Setelah kepulangan ayahnya,Kintan beristirahat untuk beribadah sebentar dan melanjutkan pengecekan barang-barang sambil melayani pembeli,bahkan dia lupa untuk makan siang.
Banyak pesanan pembeli yang dia catat.
"pengecekan keuangan ,barang yang akan dibelanja dan pesanan pembeli juga sudah kucatat,,Ach ,,akhirnya selesai juga semua."ucapnya.
🍀🍀🍀🍀
Semua sudah masuk catatan dan Kintan bersiap untuk Go to Surabaya,Bimapun sudah diberitahu rencananya,tetapi karena kesibukan Bima tidak bisa menjemputnya langsung.Bima menyuruh mang Karyo untuk menjemput Kintan.

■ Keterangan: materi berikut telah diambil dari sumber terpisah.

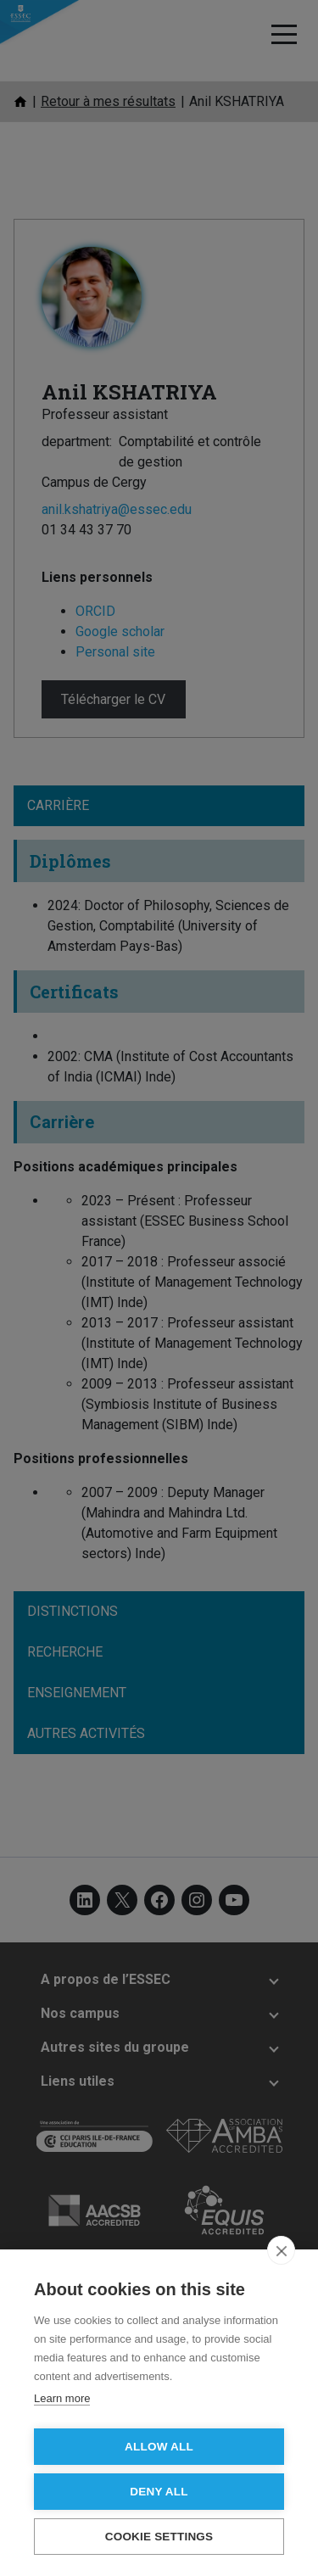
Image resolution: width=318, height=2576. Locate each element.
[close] (281, 2250)
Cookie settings (159, 2536)
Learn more (62, 2398)
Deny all (158, 2491)
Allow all (159, 2446)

"Sayang, semua sudah siap kan? mang Karyo sudah berangkat satu jam yang lalu,mungkin bentar lagi nyampai."ucapan Bima di telfon.
Bunda juga menyiapkan makanan untuk dibawa sebagai bekal selama diperjalanan,serta oleh-oleh yang sengaja dibuat bunda untuk keluarga Bima.
Kue lemper yang terbuat dari ketan didalamnya isi suwiran ayam yang melimpah dibungkus daun pisang ,itulah jajanan kesyukaan mami nya Bima.
Bundanya Kintan dulu memang pernah bawakan karena ada lebihan pesanan dari tetangga hajatan.Tanpa disangkanya justru maminya Bima malah ketagihan ingin selalu dibuatkan setiap Bima berkunjung kerumah Kintan.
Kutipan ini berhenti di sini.